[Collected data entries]
=== Begin Enclosure ===

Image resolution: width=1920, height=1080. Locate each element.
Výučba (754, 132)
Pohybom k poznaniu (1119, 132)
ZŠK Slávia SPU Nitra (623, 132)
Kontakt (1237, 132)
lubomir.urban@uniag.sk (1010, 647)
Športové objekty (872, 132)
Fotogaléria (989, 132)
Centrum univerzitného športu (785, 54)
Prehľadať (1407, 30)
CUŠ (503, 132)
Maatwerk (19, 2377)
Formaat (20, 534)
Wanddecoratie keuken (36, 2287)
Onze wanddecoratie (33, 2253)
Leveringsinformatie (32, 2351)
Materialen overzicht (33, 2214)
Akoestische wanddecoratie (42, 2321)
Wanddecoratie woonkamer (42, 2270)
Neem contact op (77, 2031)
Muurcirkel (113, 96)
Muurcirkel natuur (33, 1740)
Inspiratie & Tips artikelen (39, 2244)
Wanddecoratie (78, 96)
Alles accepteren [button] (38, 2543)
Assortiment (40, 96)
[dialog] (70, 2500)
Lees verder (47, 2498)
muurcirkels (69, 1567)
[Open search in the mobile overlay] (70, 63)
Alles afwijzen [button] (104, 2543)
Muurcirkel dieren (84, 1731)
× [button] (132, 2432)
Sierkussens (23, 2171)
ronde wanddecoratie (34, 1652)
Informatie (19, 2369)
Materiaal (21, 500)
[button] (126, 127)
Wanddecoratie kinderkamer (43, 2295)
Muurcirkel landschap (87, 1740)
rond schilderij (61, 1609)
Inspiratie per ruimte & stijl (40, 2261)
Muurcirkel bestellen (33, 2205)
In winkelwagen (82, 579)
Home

=== End Enclosure ===

» To do: Reproduce exactly the line containing "rond schilderij (61, 1609)" and every line after it through the end of the records above, and nothing else.

» The answer:
rond schilderij (61, 1609)
Inspiratie per ruimte & stijl (40, 2261)
Muurcirkel bestellen (33, 2205)
In winkelwagen (82, 579)
Home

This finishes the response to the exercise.